Your objective: In the data below, how many lines include the word "Choose"? Give only the number.

Records for processing:

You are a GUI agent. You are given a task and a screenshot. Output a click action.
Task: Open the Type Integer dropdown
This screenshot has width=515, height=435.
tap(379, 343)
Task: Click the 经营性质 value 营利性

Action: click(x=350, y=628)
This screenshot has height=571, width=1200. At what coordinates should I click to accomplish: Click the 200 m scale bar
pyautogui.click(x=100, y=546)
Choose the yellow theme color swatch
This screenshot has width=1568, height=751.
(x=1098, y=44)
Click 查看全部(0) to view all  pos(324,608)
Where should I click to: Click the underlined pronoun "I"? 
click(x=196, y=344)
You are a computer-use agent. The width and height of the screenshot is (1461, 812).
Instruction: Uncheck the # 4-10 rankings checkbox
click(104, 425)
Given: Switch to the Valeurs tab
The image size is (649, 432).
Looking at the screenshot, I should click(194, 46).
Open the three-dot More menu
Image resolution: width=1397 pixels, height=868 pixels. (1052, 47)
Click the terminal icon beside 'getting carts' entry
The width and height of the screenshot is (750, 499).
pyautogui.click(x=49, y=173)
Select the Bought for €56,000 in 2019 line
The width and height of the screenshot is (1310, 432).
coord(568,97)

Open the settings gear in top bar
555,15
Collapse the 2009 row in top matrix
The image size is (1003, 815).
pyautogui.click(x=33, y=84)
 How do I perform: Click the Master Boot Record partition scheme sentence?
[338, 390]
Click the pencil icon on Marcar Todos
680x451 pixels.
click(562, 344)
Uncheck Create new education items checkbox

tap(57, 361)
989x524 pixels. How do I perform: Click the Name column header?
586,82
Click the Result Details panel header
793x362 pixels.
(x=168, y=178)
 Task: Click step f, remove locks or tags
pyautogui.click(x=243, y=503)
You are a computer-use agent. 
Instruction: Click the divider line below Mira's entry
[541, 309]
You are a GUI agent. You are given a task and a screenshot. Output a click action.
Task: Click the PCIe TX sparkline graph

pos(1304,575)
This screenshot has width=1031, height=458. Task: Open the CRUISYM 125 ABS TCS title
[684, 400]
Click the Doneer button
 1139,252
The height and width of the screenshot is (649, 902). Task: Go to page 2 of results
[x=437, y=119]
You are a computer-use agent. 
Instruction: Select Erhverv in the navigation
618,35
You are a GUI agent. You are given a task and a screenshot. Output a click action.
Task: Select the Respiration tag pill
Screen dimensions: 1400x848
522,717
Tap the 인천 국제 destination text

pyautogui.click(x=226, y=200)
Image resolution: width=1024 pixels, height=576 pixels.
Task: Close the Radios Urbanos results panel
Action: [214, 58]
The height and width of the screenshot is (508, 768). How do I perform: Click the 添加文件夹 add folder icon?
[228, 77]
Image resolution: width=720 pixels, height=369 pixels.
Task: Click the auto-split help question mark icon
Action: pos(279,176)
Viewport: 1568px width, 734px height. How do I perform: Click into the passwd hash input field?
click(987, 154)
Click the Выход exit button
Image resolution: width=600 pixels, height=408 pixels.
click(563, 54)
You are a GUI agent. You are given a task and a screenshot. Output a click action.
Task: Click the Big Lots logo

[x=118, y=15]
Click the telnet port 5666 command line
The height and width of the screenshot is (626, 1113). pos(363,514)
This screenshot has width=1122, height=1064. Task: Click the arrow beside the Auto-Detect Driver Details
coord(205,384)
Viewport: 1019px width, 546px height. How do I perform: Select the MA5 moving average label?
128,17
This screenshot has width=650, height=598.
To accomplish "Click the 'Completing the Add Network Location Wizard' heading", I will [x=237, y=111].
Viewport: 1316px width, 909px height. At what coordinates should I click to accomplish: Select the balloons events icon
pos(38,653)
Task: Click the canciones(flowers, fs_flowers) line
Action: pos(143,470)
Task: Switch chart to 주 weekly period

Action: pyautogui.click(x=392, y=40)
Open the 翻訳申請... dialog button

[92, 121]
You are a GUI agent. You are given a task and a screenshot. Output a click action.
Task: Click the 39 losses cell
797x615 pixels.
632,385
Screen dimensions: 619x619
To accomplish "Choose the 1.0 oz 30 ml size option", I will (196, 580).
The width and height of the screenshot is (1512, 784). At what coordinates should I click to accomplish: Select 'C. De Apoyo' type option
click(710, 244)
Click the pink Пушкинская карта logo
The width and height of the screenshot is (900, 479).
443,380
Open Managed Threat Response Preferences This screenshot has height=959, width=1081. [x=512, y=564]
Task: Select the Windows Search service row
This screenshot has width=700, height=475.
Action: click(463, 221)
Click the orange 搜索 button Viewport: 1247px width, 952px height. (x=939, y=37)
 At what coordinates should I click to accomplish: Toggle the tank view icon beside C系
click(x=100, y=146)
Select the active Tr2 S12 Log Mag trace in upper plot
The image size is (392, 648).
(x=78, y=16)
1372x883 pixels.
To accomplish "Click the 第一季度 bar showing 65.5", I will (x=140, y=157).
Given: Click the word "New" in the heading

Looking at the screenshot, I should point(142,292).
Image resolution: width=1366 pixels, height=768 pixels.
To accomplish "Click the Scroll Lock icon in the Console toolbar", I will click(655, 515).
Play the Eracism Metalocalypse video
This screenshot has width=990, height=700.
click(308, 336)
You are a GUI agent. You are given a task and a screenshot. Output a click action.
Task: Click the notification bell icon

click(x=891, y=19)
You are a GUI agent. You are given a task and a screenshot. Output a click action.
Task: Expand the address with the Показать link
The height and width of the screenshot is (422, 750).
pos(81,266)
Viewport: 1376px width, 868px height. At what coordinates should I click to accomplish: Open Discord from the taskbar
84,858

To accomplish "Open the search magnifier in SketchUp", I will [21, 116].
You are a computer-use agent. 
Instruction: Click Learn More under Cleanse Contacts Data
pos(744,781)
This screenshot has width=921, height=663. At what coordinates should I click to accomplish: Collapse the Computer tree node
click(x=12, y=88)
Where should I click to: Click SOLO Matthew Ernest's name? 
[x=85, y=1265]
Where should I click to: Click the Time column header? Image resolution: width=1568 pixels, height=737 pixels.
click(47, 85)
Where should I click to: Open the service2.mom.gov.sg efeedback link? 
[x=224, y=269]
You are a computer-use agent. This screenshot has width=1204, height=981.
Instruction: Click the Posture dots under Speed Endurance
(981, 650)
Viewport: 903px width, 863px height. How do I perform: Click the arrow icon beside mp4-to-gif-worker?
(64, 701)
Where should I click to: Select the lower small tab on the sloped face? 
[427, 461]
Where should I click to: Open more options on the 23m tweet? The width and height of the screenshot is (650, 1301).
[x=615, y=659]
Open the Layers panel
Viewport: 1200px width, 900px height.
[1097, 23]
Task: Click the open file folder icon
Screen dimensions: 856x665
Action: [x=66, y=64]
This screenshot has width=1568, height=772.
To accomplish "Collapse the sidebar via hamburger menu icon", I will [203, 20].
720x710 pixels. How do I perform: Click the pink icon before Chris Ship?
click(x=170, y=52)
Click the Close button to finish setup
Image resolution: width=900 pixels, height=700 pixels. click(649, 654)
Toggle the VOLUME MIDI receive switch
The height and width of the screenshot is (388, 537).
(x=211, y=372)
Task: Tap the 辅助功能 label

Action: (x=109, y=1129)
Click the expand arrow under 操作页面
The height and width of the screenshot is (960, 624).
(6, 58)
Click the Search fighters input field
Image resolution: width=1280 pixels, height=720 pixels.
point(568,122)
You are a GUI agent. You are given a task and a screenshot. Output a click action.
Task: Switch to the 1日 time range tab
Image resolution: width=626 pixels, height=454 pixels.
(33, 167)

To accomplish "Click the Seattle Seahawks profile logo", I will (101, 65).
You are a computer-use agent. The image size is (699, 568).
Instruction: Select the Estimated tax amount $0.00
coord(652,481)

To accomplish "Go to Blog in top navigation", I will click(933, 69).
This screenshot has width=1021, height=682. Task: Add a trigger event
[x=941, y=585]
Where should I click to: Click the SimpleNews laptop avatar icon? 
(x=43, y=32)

Solution to the exercise: 2